** DIRECTIONS FOR THIS TASK **
Please keep pictures out of the copy, and print exactly the lines from the one containing "Given: Click 'CSharp' in the Alias field text" through the end of the records.

** EXERCISE DATA **

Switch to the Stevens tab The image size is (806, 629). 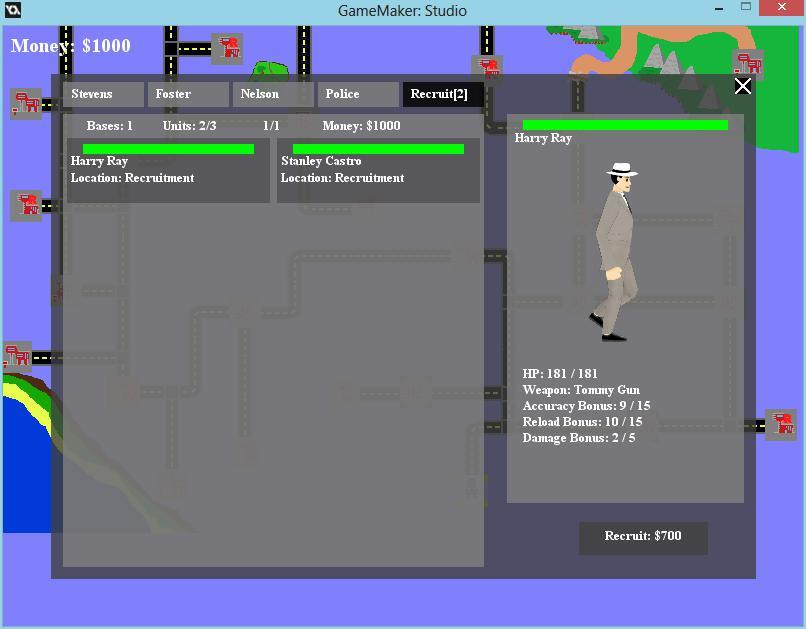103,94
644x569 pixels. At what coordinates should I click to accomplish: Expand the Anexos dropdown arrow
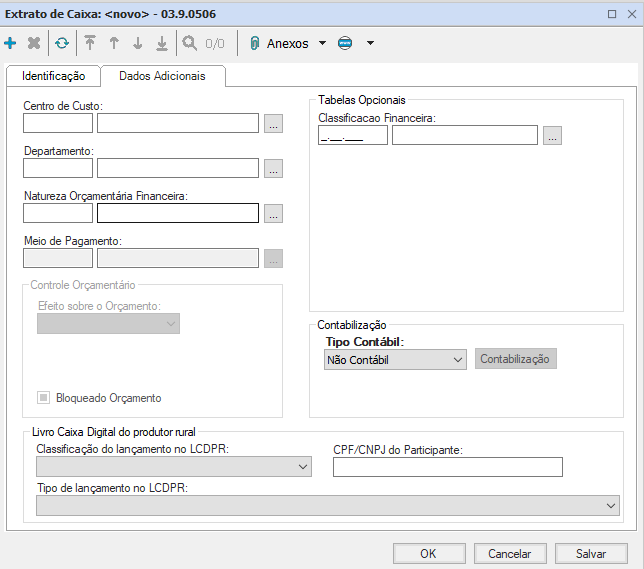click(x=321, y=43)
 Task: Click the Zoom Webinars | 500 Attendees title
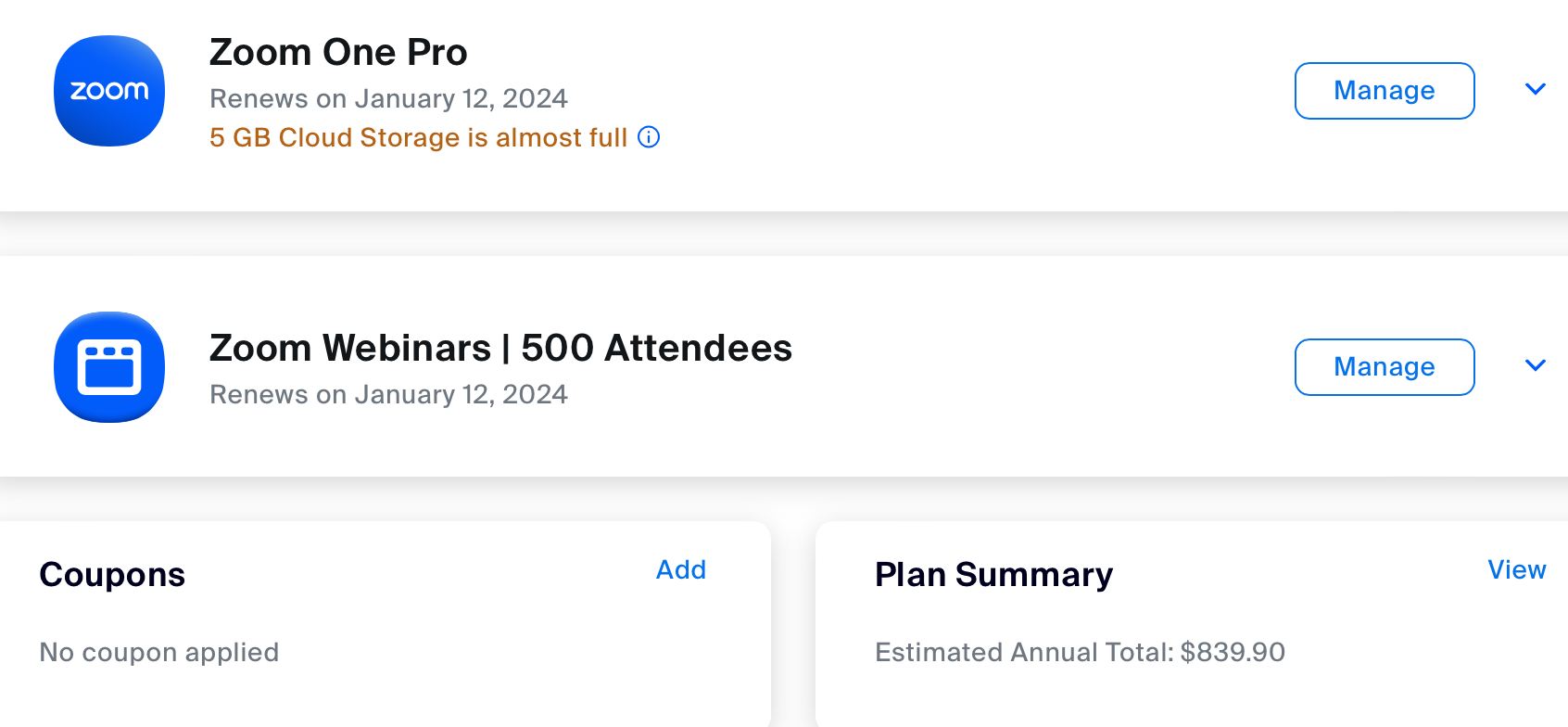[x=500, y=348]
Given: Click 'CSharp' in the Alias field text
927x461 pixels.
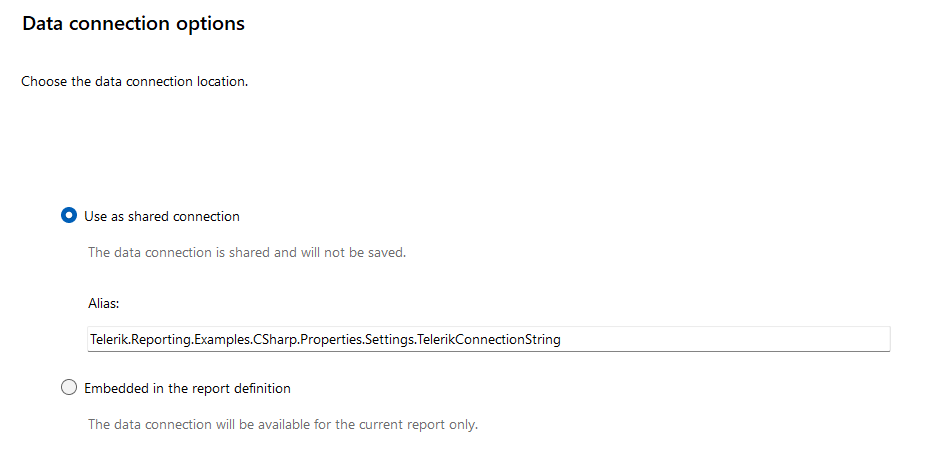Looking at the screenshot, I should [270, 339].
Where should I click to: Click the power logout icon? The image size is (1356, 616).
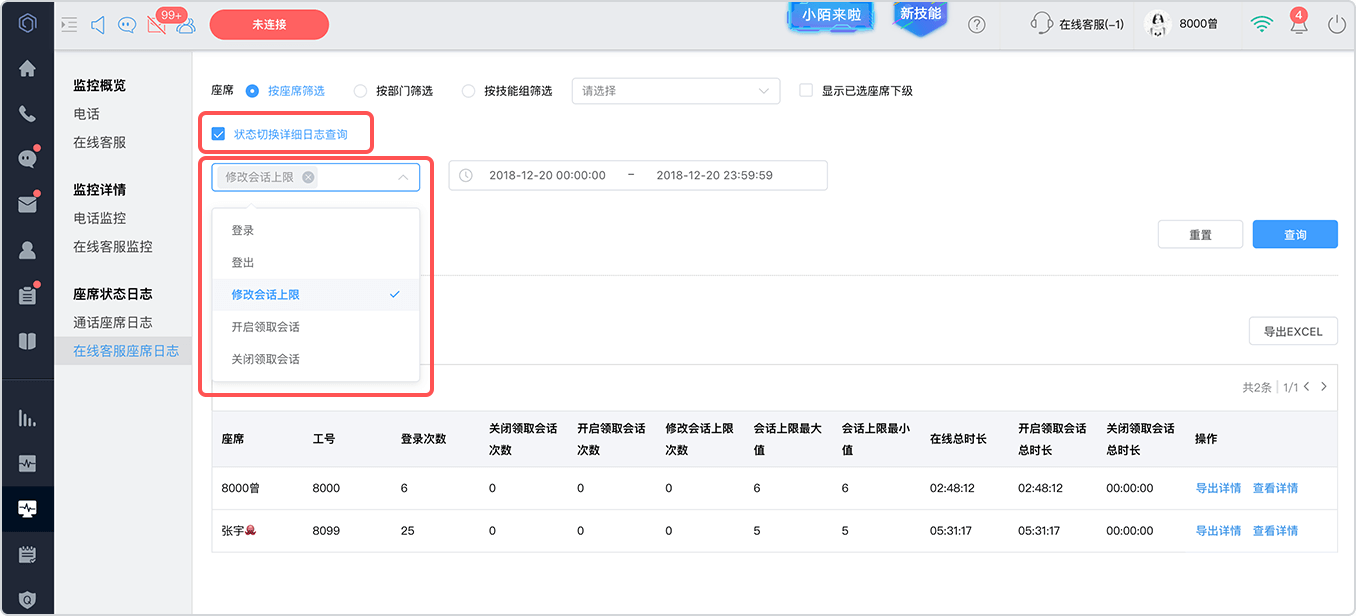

** SOLUTION TO THIS PROBLEM **
Given: Click 'CSharp' in the Alias field text
927x461 pixels.
Looking at the screenshot, I should [270, 339].
Where should I click to: Click the power logout icon? The image size is (1356, 616).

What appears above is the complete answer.